Abstract

Abstract Immunotherapies offer remarkable potential to provide robust therapeutic benefit. Patients suffering from medulloblastoma (MB), the most frequent pediatric brain malignancy, can especially benefit from this approach, minimizing the devastating side effects of aggressive radiation and chemotherapies that disrupt normal brain development. However, regulators of the immune landscape remain poorly understood and no effective immunotherapies exist yet for MB. Here, we describe a sex-dependent Yap1 function in fSmoM2;GFAPcre SHH-MB (SG) mouse model.
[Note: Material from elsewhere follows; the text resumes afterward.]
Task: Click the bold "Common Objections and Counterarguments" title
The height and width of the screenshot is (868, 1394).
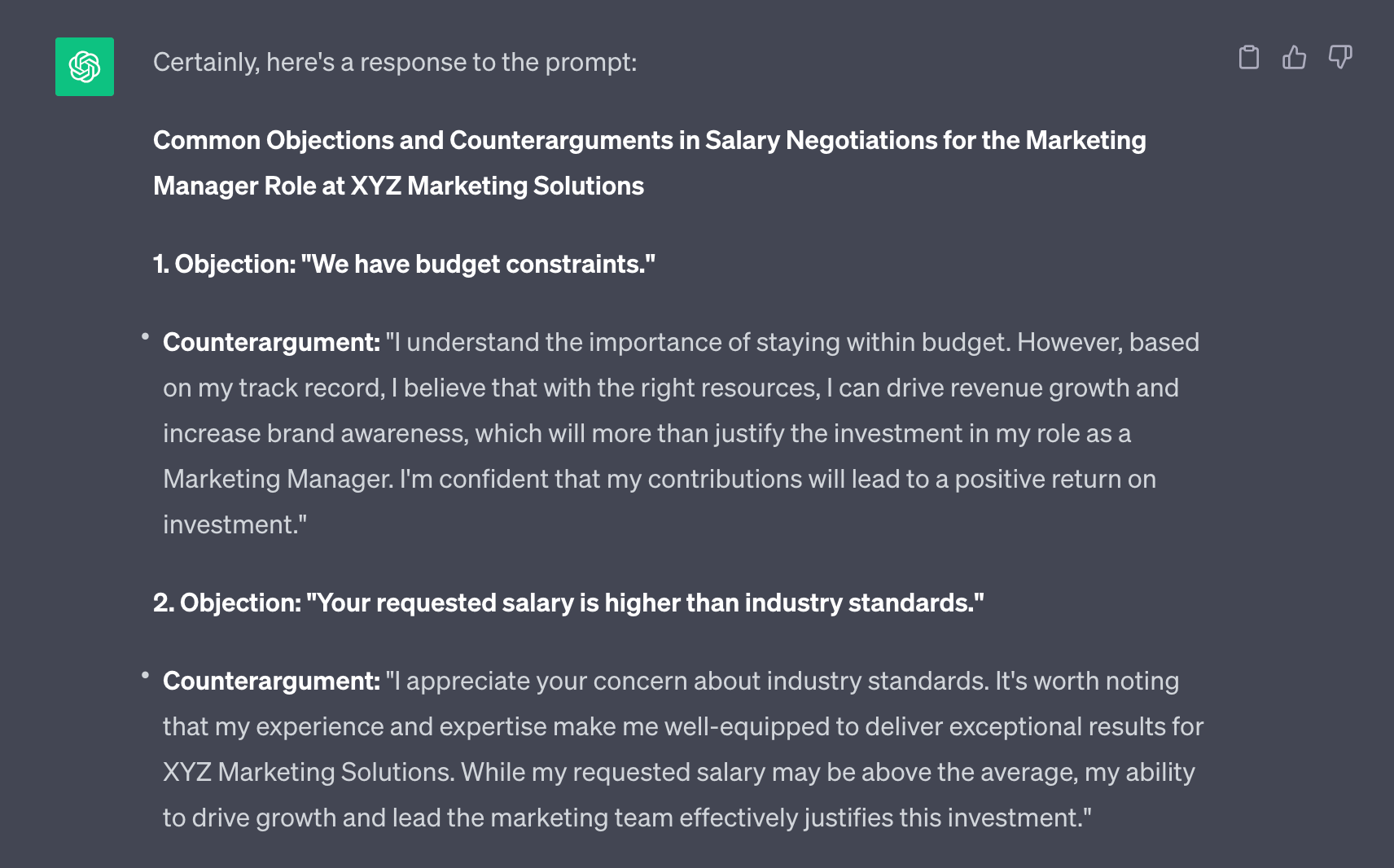Action: (x=649, y=141)
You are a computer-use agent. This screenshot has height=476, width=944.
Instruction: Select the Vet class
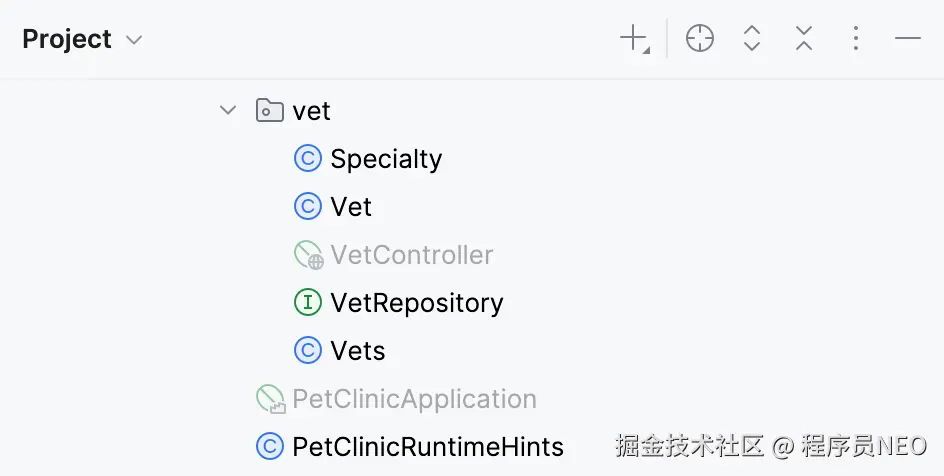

We show that Yap1 is both a cell-autonomous regulator of MB stem-cells and a non-cell-autonomous regulator of immune infiltrates in SHH-MB. Yap1 deletion in SG mice results in increased neuronal differentiation, significantly extended survival, and enhanced infiltration of peripheral blood immune cells (including cytotoxic T-cells, neutrophils, and macrophages). Additionally, this rescue phenotype is observed in a sex-biased manner: 65% of Yap1f/f;fSmoM2;GFAPcre males are rescued in contrast to 35% of females. These observations implicate Yap1 as a mediator of sex-biased brain-tumor formation, either through direct modulation of MB cells and/or through indirectly mediating the MB immune landscape. We are currently testing the role of sex-specific differences in the developing mouse brain to elucidate context-dependent function of Yap1 in MB genesis and maintenance.